Impian meraih gelar UP semakin dekat dari sebelumnya
- keren989
- 0
MANILA, Filipina – Pernahkah Anda terdiam di tengah lautan kekacauan? Pernahkah Anda berada dalam situasi di mana Anda tidak dapat menemukan kata-kata untuk menggambarkan tontonan yang baru saja Anda saksikan? Pernahkah Anda terkejut ketika Anda mengira telah melihat semuanya?
Pada hari Sabtu, 24 November, UP Fighting Maroons mengalahkan Adamson Soaring Falcons di Game 1 seri Final Four mereka. Ketika bel terakhir berbunyi di sekitar Mall of Asia Arena, yang beruntung menjadi tuan rumah salah satu pertandingan terbesar dalam sejarah UAAP, hal itu memicu salah satu reaksi paling gila yang pernah Anda lihat dari basis penggemar.
Momen itu tak terlukiskan karena Anda harus berada di sana untuk merasakan kegilaannya. Itu seperti film.
Penggemar UP, banyak yang telah menjadi bagian dari setiap musim selama 21 tahun absennya Fighting Maroons di Final Four, menunjukkan semangat dan kegembiraan yang begitu polos. Beberapa orang mencoba berlari ke lapangan, sementara banyak lainnya saling berpelukan, menitikkan air mata, dan mengangkat tangan sebagai tanda terima kasih.
Javi Gomez De Lianño melompat ke belakang MVP Bright Ahuetie, yang mencontohkan arti “Paling Berharga” di detik-detik terakhir sebuah pertandingan yang akan selamanya dikenang tidak hanya oleh para sejarawan sekolah terbaik negara, tetapi juga di seluruh olahraga Filipina.
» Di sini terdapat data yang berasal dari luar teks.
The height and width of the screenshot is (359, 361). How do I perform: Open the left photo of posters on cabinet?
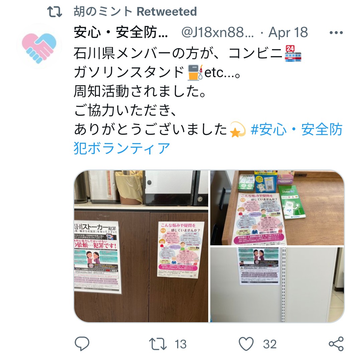point(141,246)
Paul Desiderio, seorang kapten dalam segala bentuk, melompat ke pagar, melenturkan otot-ototnya dan berteriak sekuat tenaga saat dia menerima pujian dari komunitas Fighting Maroons, sebelum mengangkat satu jari ke udara dan berteriak:
“SATU LAGI.”
Ya, satu lagi.
Satu kemenangan lagi, dan UP Maroons akan menyelesaikan kekalahan mereka atas Adamson Falcons.
Satu kemenangan lagi, dan perjalanan terakhir Desiderio berlanjut.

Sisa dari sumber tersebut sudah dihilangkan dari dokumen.